=== Source extract ===
Review: Open Your Eyes by Paula Daly
By Kristin Centorcelli
October 17, 2018Open Your Eyes by Paula Daly follows a bestselling crime novelist’s tragic turn from fictional perpetrator into real-life victim.
A warning: I dare you to start this one late at night, because you’ll stay up all night to finish it. I know this, because I pretty much did. I’ve read a few of British author Paula Daly’s books, and really enjoyed them (especially The Mistake I Made) and this one is her best yet.
Jane Campbell is a young wife and mother of two young kids, as well as a writer who has been trying to get published for going on ten years. It hasn’t done much for her self-esteem, and although she teaches creative writing part time, it does nothing to fill the void. It doesn’t help that her husband, Leon, is a wildly successful crime author. She’s proud of him but watching his success while she stagnates has taken its toll. Nonetheless, she loves him wildly and adores their kids, Martha, barely three, and four-year-old Jack. If life isn’t perfect for Jane, she’s happy enough, but it all changes when they pile into the car to visit Leon’s mother for his birthday.
=== Material provided ===
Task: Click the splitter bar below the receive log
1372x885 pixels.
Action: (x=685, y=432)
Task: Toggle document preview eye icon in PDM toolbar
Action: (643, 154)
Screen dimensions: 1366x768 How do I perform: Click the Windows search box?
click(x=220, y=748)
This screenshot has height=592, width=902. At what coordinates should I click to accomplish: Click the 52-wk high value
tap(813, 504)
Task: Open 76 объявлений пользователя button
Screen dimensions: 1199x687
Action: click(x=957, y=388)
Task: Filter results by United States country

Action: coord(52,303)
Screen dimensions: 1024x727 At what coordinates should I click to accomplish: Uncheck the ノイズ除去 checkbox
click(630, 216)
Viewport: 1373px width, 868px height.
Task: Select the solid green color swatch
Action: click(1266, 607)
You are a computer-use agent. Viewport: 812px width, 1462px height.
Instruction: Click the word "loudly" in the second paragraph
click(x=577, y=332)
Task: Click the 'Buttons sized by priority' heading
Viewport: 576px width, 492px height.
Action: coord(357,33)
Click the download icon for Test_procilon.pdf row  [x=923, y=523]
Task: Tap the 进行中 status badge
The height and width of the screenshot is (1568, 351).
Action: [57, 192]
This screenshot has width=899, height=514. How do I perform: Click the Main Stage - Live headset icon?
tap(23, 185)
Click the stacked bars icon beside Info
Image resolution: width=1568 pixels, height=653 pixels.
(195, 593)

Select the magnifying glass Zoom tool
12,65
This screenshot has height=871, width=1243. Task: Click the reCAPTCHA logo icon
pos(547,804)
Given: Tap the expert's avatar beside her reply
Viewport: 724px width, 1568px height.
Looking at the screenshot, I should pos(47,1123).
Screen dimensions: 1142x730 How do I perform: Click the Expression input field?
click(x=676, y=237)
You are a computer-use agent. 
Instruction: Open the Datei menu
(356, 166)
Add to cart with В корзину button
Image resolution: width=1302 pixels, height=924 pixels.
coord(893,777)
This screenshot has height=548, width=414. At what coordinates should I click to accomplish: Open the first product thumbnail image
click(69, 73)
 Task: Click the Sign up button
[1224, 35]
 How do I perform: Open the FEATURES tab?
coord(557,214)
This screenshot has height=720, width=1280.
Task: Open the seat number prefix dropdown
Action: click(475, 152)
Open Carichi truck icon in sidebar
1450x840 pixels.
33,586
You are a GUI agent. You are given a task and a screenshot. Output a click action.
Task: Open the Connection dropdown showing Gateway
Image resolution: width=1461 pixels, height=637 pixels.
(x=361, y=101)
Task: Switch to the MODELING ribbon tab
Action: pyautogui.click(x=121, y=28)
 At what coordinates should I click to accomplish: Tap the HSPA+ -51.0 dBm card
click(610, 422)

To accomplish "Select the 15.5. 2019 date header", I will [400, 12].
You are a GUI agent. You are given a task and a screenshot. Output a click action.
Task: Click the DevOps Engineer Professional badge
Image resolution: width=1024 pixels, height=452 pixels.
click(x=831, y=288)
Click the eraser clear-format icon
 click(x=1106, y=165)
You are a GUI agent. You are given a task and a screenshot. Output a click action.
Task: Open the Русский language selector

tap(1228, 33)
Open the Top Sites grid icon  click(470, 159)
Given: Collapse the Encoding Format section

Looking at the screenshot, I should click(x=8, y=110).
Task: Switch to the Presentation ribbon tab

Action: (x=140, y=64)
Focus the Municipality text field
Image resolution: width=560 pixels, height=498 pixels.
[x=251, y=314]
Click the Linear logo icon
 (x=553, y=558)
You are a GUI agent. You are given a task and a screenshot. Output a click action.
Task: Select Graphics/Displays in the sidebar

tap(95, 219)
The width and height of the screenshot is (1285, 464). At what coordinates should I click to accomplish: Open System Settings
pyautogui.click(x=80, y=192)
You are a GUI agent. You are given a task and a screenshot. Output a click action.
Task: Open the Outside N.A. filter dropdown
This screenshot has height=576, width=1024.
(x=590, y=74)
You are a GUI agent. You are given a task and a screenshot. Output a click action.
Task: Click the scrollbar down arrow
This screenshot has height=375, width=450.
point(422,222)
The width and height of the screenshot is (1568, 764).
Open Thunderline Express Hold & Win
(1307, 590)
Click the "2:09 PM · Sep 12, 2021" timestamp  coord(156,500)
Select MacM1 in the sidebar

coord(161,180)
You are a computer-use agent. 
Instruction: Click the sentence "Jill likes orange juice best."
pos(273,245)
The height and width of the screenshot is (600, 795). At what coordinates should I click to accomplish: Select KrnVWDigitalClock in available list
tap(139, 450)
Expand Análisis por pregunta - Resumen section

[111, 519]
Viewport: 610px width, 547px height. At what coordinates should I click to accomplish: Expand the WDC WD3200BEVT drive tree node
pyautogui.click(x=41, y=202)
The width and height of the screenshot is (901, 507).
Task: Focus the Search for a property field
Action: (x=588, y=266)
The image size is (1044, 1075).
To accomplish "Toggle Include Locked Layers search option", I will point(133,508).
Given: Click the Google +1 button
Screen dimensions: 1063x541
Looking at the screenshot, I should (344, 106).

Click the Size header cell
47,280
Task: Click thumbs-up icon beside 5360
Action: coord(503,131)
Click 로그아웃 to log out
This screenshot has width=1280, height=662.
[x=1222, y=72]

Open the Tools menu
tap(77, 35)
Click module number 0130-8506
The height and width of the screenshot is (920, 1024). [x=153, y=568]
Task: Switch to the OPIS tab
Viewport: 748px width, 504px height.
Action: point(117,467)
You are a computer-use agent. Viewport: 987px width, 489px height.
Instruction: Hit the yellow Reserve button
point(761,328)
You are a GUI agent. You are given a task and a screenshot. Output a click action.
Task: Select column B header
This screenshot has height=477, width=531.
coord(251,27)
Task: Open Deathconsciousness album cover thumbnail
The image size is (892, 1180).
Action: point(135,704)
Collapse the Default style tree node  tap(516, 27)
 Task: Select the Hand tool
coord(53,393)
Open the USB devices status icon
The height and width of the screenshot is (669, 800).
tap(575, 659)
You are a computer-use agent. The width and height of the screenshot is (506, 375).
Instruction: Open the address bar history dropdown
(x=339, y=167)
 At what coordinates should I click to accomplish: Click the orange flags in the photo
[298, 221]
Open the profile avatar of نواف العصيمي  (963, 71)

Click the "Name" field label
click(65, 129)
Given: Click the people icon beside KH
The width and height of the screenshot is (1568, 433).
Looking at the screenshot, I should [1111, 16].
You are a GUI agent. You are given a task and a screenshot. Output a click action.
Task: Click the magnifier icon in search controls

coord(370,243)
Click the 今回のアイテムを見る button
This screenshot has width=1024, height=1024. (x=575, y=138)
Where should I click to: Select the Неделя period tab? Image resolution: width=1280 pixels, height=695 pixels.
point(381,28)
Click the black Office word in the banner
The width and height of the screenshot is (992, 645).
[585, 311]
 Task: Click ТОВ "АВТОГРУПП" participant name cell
===
■ **Exercise set**
a) In the review of Open Your Eyes, how long has Jane Campbell been trying to get published?
b) Copy word for word the part of the review of Open Your Eyes that begins with "Jane Campbell is" and stops after "for his birthday.".

■ **Answers provided**
a) She has been trying for going on ten years.

b)
Jane Campbell is a young wife and mother of two young kids, as well as a writer who has been trying to get published for going on ten years. It hasn’t done much for her self-esteem, and although she teaches creative writing part time, it does nothing to fill the void. It doesn’t help that her husband, Leon, is a wildly successful crime author. She’s proud of him but watching his success while she stagnates has taken its toll. Nonetheless, she loves him wildly and adores their kids, Martha, barely three, and four-year-old Jack. If life isn’t perfect for Jane, she’s happy enough, but it all changes when they pile into the car to visit Leon’s mother for his birthday.